DATA FOR THIS EXERCISE:
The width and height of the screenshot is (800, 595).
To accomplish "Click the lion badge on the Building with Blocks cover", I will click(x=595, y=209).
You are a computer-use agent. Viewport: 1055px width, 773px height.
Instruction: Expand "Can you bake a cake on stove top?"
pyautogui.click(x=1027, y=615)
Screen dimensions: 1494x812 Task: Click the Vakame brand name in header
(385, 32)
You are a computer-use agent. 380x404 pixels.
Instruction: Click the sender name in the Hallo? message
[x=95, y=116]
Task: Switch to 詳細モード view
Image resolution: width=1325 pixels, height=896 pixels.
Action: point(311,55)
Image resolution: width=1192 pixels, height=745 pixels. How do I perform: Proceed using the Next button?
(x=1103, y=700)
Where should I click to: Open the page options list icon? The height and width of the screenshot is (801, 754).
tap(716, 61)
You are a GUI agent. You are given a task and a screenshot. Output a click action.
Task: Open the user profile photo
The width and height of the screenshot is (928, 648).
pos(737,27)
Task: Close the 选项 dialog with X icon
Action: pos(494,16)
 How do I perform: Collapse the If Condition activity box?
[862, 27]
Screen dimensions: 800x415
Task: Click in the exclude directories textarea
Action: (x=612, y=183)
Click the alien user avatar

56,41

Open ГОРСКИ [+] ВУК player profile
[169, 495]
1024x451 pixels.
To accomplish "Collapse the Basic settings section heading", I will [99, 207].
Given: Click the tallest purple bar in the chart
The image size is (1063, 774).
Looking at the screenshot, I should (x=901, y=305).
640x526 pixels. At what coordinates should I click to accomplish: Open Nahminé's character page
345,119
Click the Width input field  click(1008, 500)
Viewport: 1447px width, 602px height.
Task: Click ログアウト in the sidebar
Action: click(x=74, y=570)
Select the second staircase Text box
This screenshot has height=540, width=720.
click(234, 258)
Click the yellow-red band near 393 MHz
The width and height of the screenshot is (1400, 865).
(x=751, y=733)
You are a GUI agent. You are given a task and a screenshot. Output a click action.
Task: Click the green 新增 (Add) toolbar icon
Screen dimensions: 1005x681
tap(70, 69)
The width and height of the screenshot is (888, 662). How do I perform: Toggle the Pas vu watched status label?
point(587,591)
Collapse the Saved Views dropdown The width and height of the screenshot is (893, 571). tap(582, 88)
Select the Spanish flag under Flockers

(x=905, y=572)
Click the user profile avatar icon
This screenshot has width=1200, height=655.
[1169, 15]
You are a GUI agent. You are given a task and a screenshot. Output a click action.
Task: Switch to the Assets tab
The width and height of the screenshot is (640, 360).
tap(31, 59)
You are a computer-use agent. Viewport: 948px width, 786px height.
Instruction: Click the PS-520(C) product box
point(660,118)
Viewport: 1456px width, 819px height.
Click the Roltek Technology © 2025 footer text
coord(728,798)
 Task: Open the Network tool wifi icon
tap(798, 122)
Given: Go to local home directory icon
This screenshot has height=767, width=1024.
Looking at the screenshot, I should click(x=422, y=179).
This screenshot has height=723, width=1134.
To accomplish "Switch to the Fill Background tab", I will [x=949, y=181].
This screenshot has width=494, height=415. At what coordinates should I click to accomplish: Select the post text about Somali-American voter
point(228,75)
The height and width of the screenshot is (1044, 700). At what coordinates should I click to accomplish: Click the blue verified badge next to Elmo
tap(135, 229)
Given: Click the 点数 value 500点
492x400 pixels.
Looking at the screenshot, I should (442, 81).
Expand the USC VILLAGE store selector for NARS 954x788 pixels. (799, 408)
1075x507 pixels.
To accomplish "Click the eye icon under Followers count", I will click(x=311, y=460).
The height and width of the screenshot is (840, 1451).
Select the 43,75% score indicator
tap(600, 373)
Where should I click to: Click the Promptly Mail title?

WHAT THE EXERCISE ASKS: All lines that contain the word "computer" must be copied from the records above.

EXERCISE SOLUTION:
You are a computer-use agent. Viewport: 1055px width, 773px height.
You are a computer-use agent. 380x404 pixels.
You are a computer-use agent. Viewport: 948px width, 786px height.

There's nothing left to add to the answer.